3) Humor can help us recognize reality
It can get right to the point, and it puts things in perspective. “Preach the gospel at all times. Use words when necessary.” (St. Francis of Assisi). That’s clever and even funny, and it’s also a profound truth.
Jesus often silenced his opponents with clever answers and humorous retorts. When he was asked whether his followers should pay the tradition Roman tax, he had a zinger. His opponents were aiming to set up a trap. If he said yes, he would have been encouraging his fellow Jews to accept the Romans overlords. If he said no, he would have been guilty of sedition. So he simply said, "Give to Caesar what is Caesar's, and give to God what is God's." It isn't too hard to imagine his onlookers smiling at this clever response and his opponents realizing that he had escaped their trap.
Humor - an amusing saying, a clever response, or a funny story - can be effective for truth telling where a lengthy argument or discussion simply cannot. "Humor makes every message stick, whether it's the silly ad that you never forget of the joke that hammers home some important spiritual truth." (Margaret Silf)

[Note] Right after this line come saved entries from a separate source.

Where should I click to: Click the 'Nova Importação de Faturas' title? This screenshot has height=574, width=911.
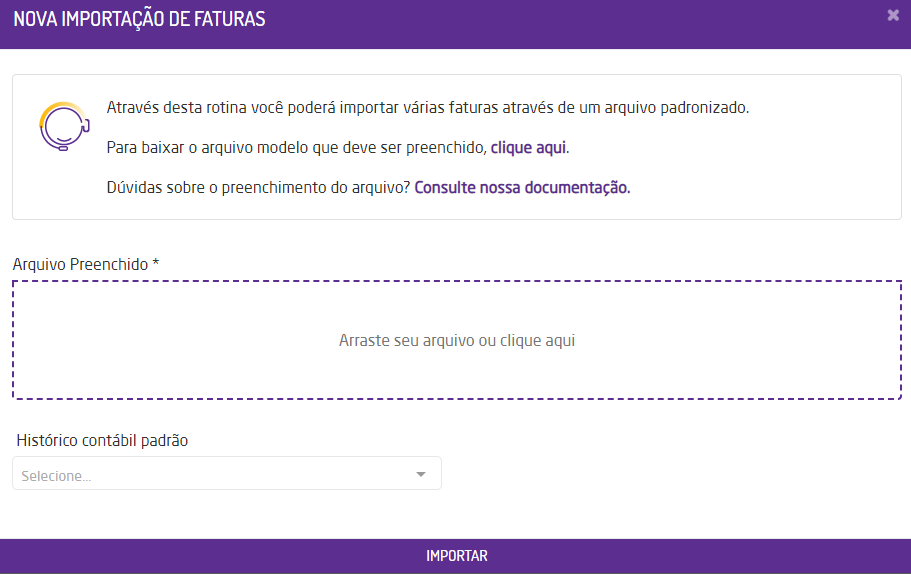tap(139, 19)
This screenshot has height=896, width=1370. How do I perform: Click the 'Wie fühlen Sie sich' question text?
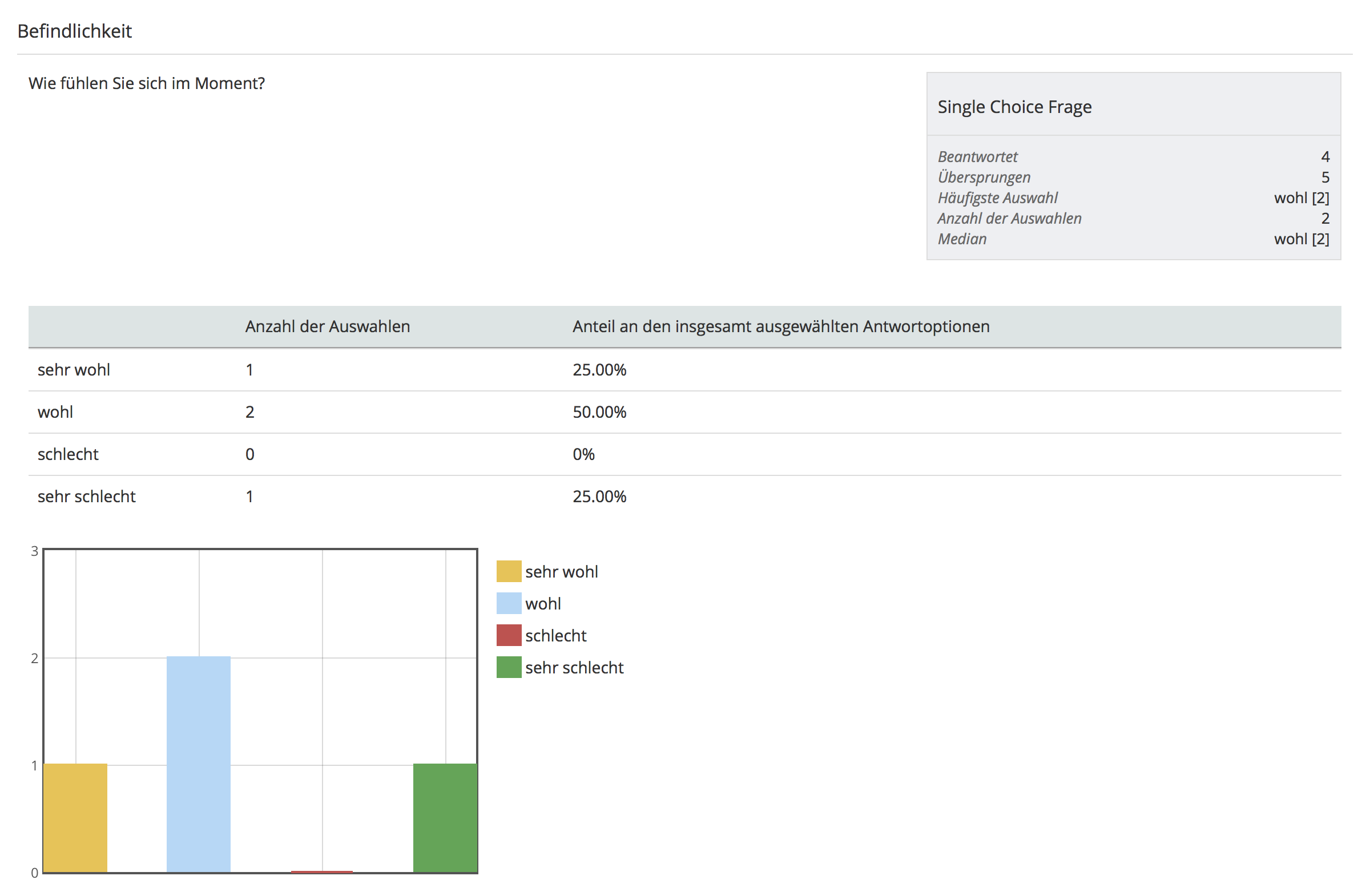click(x=147, y=83)
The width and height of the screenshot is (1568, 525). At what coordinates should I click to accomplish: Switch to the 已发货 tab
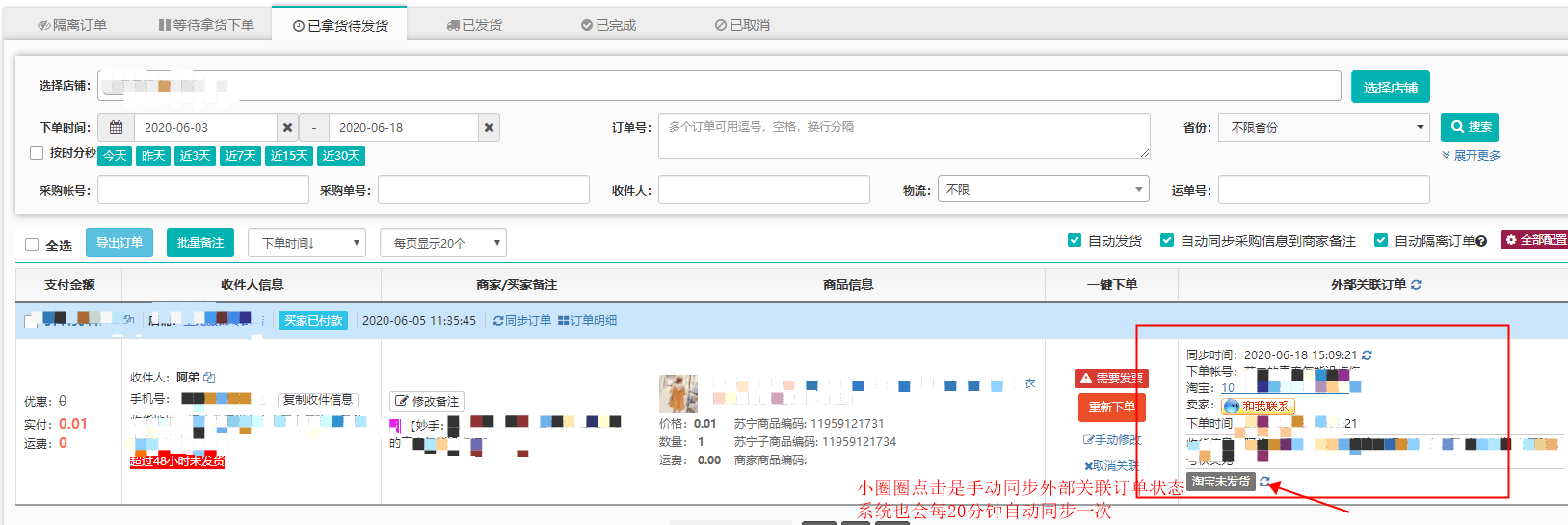474,25
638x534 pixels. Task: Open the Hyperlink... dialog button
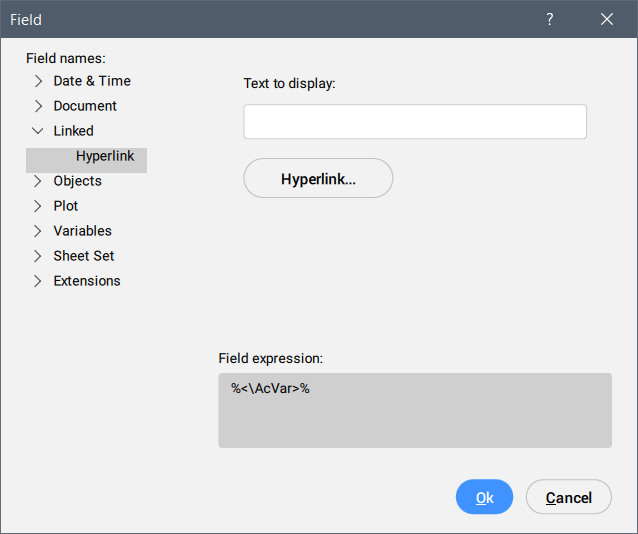[x=318, y=179]
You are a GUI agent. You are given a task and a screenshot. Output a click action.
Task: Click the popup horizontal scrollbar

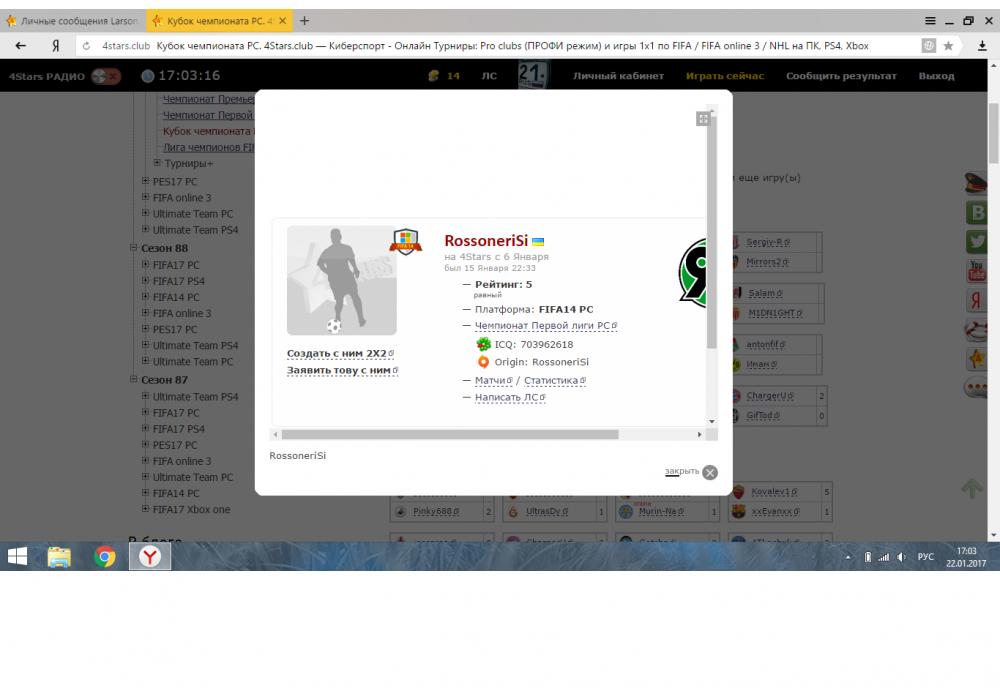450,435
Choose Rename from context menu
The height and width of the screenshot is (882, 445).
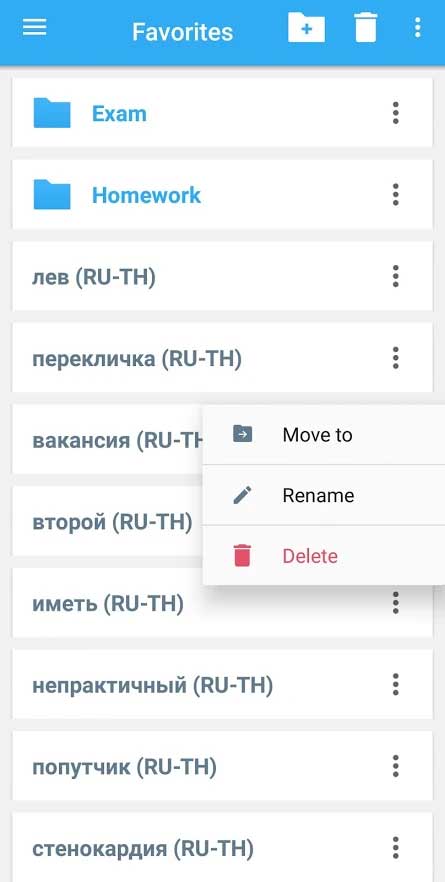(324, 495)
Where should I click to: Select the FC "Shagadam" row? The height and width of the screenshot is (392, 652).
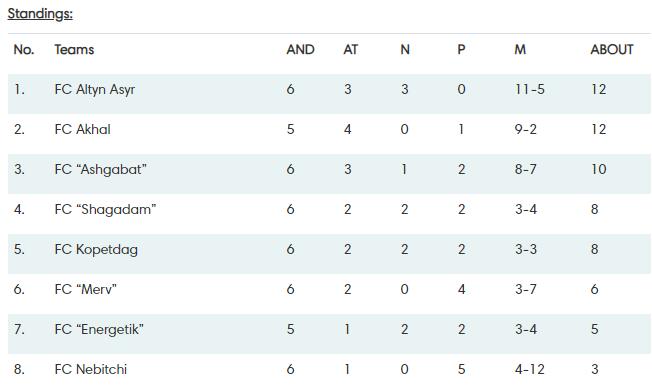tap(329, 209)
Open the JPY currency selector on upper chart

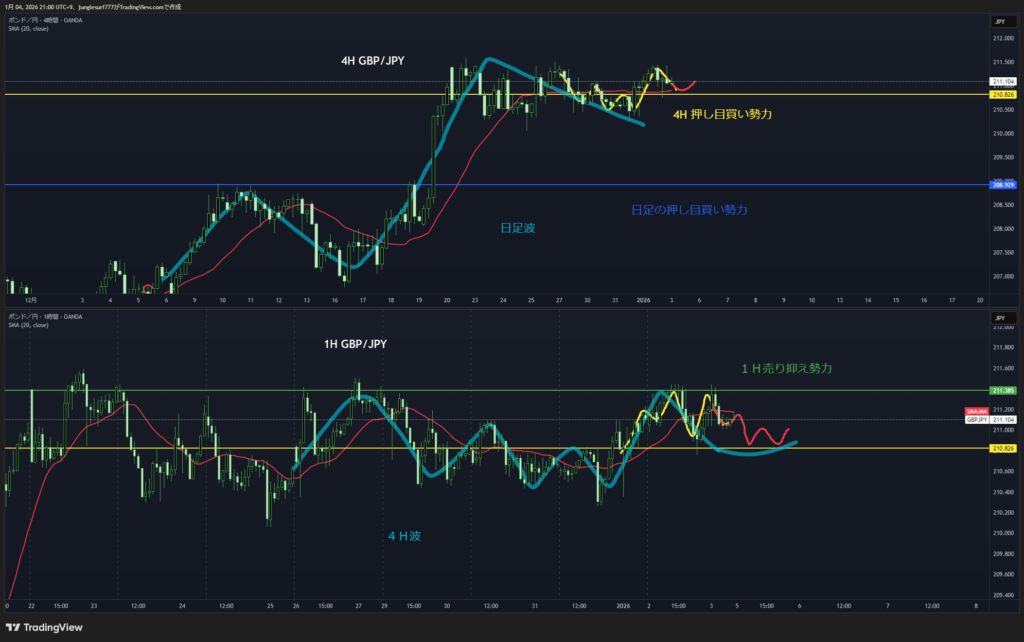tap(998, 21)
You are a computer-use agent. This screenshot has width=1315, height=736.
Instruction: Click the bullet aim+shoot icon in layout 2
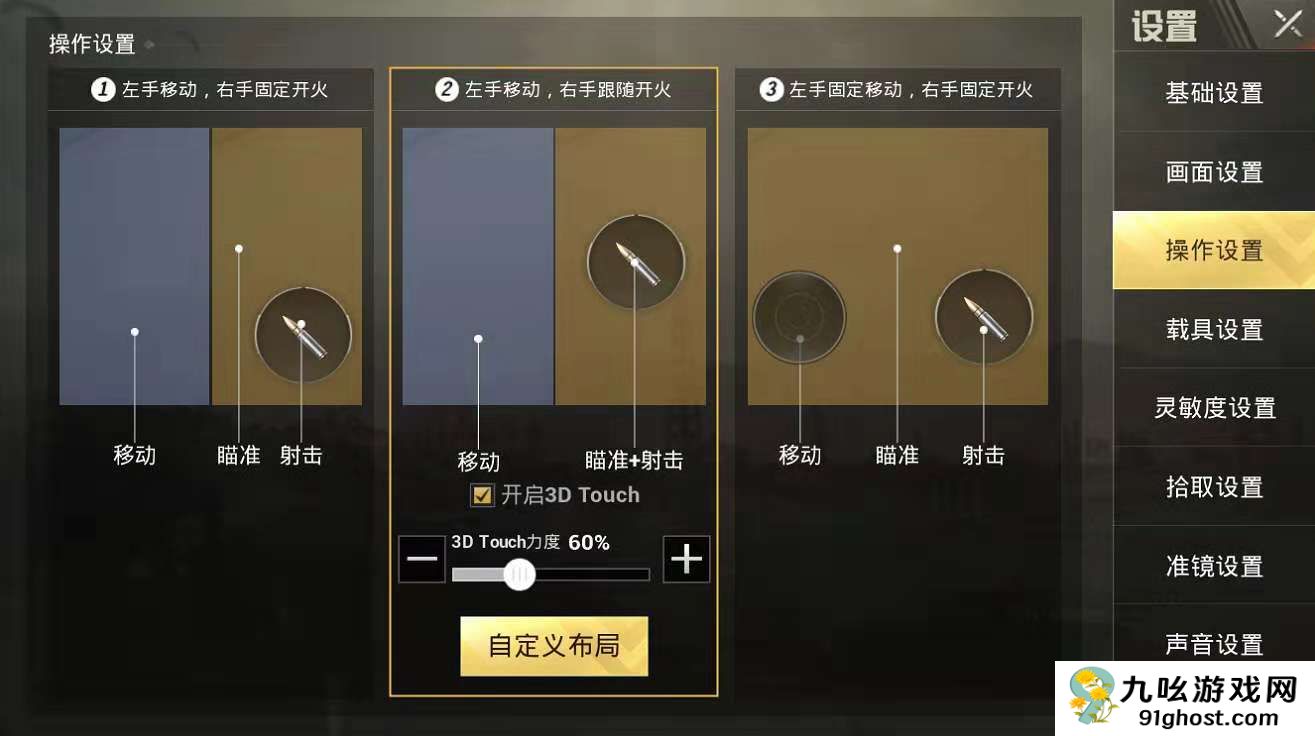click(x=636, y=263)

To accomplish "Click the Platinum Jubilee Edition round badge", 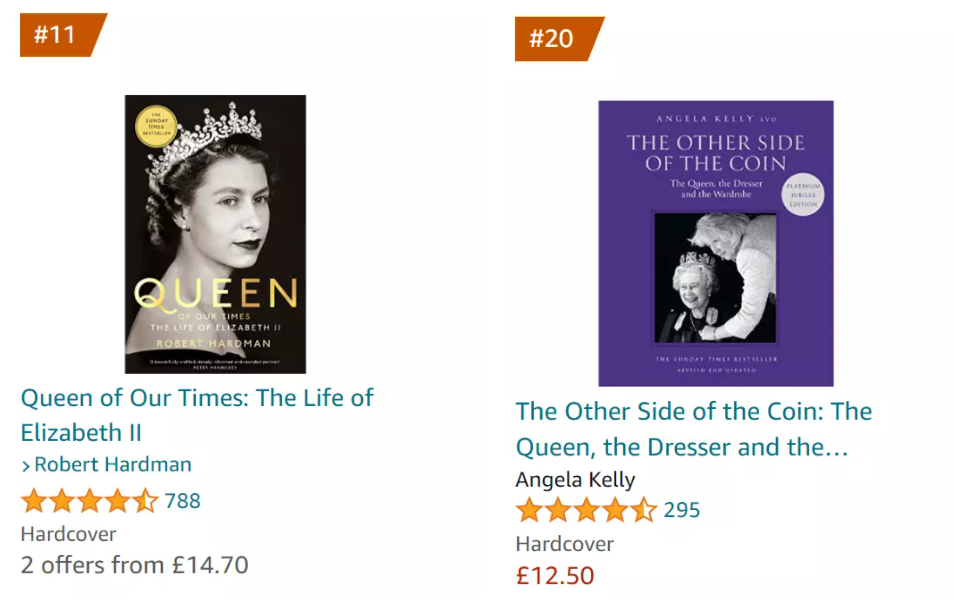I will pos(802,195).
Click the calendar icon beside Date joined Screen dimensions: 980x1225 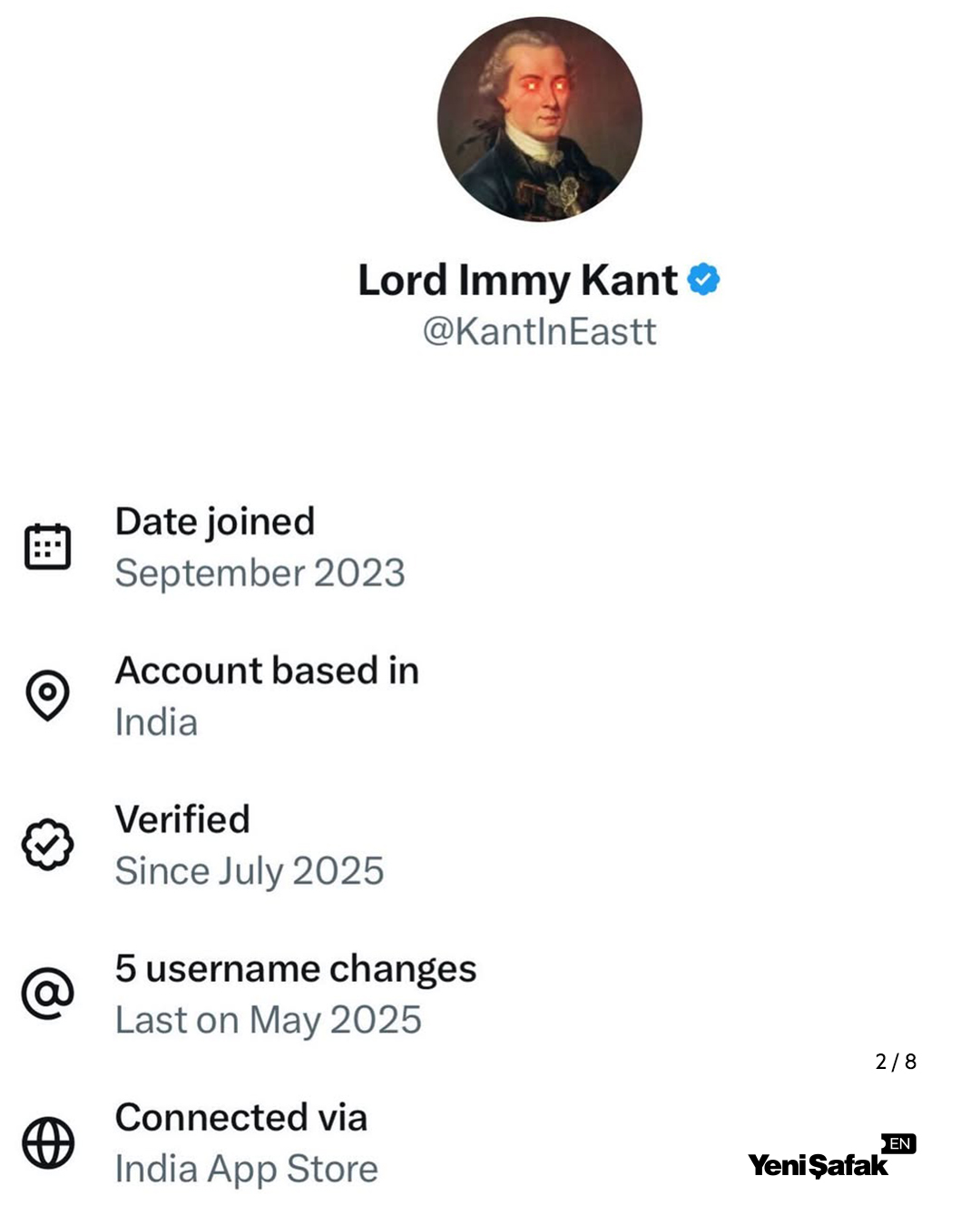coord(47,546)
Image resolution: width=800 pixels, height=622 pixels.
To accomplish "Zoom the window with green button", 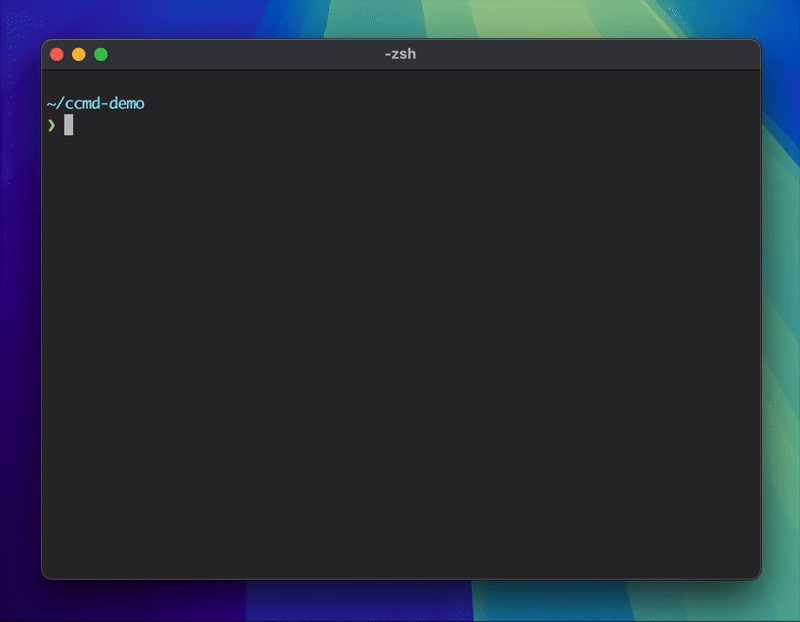I will pyautogui.click(x=101, y=55).
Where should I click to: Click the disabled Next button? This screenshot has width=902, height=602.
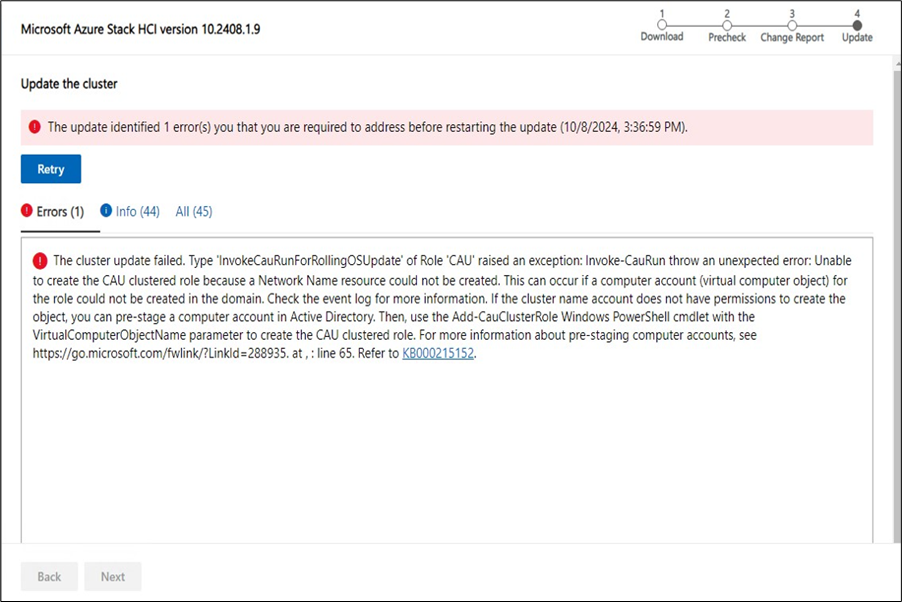point(112,576)
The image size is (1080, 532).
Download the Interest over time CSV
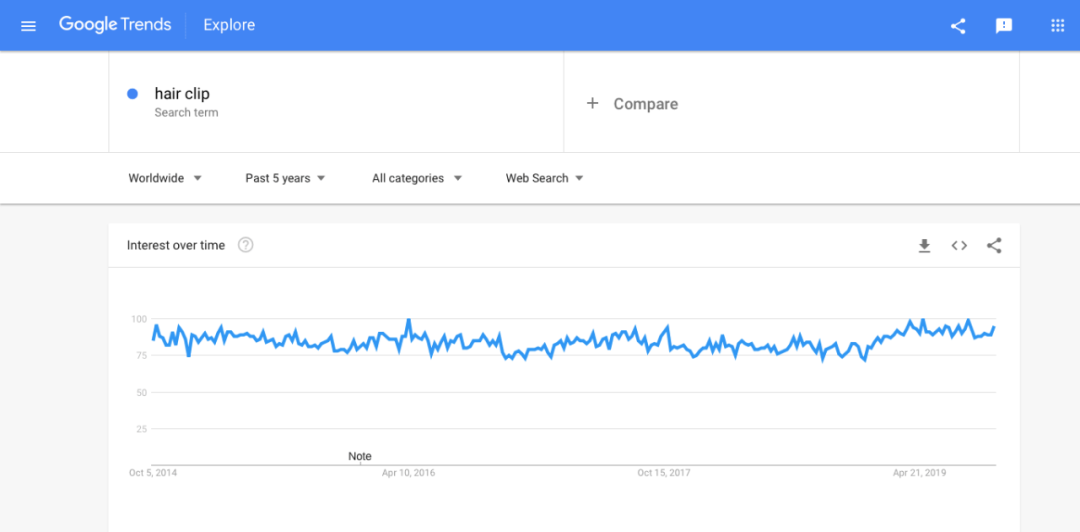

4) Humor speaks truth to power
A witty remark is a time honored way to challenge the puffed up, the pompous, and the powerful. Jesus was a master at deploying humor, exposing and defusing the arrogance of the some of the religious authorities of his day with clever parables and amusing sallies.
Here is a story that humor is a weapon in the battle against the pride that infects most of us and often infects our religious communities. A friend's mother was in the hospital at the same time the local bishop was. After his operation, the bishop went around room to room visiting all the patients. When he visited my friend's mother, who was recovering from a difficult surgery, he said, unctuously, "Well dear, I know exactly how you feel."
And she replied, "Really? Did you have a hysterectomy too?"
The mother and the bishop became friends. After she died, the bishop was invited to preside at her funeral, and he retold the story. He had learned to take himself not so seriously.